Supplied information

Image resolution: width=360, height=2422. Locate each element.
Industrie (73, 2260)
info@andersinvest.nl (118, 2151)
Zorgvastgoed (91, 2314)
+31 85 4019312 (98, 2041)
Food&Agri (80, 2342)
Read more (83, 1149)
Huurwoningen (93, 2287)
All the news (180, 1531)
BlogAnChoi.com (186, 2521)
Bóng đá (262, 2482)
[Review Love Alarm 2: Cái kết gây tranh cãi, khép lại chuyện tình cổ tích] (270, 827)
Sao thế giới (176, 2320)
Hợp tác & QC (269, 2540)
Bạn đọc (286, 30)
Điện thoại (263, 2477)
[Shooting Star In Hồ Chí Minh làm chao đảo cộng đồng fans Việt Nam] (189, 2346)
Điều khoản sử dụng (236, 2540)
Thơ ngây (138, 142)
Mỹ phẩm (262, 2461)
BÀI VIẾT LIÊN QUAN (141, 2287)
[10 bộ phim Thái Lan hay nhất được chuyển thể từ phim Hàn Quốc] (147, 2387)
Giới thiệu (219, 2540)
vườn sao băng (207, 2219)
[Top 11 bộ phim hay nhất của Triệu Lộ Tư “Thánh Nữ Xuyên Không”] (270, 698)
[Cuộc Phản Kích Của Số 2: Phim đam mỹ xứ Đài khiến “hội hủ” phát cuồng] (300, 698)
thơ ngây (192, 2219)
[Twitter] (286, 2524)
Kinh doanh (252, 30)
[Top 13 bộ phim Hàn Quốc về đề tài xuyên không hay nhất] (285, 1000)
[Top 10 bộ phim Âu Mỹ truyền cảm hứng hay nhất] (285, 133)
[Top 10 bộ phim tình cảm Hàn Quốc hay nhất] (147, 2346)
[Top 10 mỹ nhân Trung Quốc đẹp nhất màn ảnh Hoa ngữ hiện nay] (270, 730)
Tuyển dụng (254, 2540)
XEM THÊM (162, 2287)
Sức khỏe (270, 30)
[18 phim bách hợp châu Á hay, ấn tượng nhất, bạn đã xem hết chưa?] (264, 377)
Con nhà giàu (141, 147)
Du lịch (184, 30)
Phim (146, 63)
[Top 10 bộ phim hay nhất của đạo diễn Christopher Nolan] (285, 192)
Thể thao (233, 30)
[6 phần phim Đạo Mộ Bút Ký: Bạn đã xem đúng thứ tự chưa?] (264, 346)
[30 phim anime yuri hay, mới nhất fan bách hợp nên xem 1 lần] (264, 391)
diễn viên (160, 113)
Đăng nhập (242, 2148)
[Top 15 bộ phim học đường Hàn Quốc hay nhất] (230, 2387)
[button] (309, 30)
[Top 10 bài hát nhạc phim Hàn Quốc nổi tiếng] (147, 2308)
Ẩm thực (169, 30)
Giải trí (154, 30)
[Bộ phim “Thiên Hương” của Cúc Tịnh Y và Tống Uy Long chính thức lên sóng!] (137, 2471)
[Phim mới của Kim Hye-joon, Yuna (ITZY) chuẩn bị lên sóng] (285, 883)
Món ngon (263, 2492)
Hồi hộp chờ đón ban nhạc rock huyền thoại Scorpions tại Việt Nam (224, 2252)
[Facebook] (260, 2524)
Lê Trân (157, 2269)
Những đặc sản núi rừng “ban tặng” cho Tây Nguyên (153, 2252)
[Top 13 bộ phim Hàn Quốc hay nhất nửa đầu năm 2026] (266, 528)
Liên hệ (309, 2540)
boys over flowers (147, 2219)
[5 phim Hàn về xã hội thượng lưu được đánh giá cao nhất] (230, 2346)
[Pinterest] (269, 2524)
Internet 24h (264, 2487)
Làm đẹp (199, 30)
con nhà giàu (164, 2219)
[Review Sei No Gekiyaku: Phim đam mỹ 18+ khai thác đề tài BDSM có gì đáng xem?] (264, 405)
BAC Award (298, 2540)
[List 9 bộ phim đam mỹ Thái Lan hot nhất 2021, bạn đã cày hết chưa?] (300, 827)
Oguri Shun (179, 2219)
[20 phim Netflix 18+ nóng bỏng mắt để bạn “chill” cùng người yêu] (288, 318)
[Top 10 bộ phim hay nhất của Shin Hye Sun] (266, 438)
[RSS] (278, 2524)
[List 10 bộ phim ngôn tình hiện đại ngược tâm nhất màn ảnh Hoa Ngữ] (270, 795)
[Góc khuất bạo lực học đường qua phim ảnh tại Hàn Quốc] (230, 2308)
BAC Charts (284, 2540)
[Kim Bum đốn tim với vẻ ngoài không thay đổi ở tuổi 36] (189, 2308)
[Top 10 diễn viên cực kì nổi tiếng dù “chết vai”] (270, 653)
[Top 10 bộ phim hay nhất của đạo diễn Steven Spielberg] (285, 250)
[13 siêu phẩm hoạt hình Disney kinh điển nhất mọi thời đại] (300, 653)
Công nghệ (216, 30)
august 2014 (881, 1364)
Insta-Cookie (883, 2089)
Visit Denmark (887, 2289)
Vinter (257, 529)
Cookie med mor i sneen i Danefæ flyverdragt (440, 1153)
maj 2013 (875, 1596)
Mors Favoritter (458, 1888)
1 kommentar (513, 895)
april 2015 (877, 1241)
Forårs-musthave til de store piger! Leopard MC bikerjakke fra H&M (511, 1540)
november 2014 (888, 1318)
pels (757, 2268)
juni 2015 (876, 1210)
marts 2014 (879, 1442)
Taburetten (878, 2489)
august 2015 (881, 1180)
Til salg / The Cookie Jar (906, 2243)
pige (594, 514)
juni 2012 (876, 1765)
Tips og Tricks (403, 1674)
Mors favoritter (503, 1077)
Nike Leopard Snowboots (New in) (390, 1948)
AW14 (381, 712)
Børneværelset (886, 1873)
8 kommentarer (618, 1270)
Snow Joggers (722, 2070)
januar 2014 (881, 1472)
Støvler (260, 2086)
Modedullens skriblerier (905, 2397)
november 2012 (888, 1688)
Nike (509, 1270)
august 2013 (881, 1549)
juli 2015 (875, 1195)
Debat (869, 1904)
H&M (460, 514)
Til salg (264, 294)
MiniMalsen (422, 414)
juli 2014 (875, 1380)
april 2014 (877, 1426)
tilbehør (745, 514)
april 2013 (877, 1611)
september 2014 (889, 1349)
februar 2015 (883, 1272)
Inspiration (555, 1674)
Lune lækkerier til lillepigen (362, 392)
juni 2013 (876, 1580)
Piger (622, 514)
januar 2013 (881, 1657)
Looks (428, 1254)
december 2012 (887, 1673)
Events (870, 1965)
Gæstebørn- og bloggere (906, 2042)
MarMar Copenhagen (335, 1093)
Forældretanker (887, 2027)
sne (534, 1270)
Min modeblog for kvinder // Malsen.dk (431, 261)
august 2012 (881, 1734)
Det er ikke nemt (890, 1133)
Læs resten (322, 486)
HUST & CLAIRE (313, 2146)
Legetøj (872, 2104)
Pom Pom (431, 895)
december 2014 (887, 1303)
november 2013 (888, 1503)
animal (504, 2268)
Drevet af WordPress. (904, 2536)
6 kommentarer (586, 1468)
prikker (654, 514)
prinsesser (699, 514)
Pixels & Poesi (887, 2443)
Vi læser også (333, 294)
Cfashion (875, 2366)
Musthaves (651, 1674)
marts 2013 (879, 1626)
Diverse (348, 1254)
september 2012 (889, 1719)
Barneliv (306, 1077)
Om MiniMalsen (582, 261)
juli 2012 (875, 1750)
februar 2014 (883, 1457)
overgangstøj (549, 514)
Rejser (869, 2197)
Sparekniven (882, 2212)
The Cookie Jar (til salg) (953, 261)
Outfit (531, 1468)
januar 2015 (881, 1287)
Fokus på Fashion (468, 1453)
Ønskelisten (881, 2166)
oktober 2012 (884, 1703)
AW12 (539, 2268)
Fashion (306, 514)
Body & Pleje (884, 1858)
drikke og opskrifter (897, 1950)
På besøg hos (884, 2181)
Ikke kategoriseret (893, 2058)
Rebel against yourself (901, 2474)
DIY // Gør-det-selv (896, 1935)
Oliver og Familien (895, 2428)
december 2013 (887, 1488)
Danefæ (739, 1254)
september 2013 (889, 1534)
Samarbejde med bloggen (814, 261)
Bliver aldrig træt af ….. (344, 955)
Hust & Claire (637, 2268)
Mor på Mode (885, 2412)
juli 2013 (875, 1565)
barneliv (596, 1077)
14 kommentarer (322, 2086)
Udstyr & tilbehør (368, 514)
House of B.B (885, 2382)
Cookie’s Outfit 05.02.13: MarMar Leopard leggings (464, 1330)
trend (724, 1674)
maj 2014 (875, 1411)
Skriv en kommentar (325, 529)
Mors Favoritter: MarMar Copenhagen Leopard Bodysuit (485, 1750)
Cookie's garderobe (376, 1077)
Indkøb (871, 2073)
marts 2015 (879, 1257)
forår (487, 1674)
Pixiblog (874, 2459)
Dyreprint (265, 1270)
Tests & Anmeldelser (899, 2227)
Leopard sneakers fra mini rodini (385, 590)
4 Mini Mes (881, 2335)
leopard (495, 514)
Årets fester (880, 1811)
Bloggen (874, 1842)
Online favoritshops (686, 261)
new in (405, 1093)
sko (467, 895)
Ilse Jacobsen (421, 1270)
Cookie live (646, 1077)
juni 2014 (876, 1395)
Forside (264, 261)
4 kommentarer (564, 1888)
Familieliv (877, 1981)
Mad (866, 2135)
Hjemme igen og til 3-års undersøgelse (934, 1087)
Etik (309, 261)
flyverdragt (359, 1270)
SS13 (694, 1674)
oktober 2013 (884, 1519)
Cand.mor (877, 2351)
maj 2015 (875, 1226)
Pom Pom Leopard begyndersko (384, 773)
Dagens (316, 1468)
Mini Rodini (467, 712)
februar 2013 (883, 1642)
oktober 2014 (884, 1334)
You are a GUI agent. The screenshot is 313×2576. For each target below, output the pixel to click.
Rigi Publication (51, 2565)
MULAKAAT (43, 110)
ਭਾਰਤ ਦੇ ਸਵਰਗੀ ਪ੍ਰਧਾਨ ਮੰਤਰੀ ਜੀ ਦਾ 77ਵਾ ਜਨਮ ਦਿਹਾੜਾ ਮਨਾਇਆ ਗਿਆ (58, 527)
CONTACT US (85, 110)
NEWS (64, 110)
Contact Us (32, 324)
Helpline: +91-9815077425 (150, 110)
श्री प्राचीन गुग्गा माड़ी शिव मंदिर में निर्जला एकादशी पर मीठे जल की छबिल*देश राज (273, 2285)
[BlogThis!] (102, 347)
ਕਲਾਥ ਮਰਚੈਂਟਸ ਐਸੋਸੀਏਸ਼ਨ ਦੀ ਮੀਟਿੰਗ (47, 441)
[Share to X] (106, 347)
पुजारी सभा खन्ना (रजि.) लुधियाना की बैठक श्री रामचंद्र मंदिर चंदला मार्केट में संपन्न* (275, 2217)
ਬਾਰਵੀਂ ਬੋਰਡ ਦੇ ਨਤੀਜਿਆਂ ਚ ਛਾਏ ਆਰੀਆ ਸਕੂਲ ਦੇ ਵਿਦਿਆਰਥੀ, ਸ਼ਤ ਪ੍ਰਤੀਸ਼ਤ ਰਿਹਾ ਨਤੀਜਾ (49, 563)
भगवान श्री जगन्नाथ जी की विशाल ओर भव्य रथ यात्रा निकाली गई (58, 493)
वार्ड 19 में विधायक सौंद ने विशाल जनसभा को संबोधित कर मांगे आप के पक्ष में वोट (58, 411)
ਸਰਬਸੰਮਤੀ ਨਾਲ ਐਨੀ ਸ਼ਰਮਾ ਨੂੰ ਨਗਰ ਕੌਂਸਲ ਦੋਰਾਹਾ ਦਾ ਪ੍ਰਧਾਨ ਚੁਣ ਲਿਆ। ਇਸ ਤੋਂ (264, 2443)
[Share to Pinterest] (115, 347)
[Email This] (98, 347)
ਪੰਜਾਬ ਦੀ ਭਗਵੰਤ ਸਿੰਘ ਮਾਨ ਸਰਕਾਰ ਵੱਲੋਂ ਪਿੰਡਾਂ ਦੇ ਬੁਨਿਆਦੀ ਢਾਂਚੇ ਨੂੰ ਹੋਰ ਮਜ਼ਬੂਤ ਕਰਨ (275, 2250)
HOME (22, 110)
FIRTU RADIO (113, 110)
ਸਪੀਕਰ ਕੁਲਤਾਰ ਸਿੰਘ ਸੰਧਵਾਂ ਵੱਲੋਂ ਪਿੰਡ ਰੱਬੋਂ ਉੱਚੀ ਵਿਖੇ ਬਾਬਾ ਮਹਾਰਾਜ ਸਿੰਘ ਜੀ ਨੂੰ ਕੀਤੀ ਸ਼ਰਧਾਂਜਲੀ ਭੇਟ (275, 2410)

Task directions
Lines after the one containing "All the news (180, 1531)" are not wanted; repeat exactly each line above from the first up to and including it.

Answer area
Image resolution: width=360, height=2422. Locate each element.
Industrie (73, 2260)
info@andersinvest.nl (118, 2151)
Zorgvastgoed (91, 2314)
+31 85 4019312 (98, 2041)
Food&Agri (80, 2342)
Read more (83, 1149)
Huurwoningen (93, 2287)
All the news (180, 1531)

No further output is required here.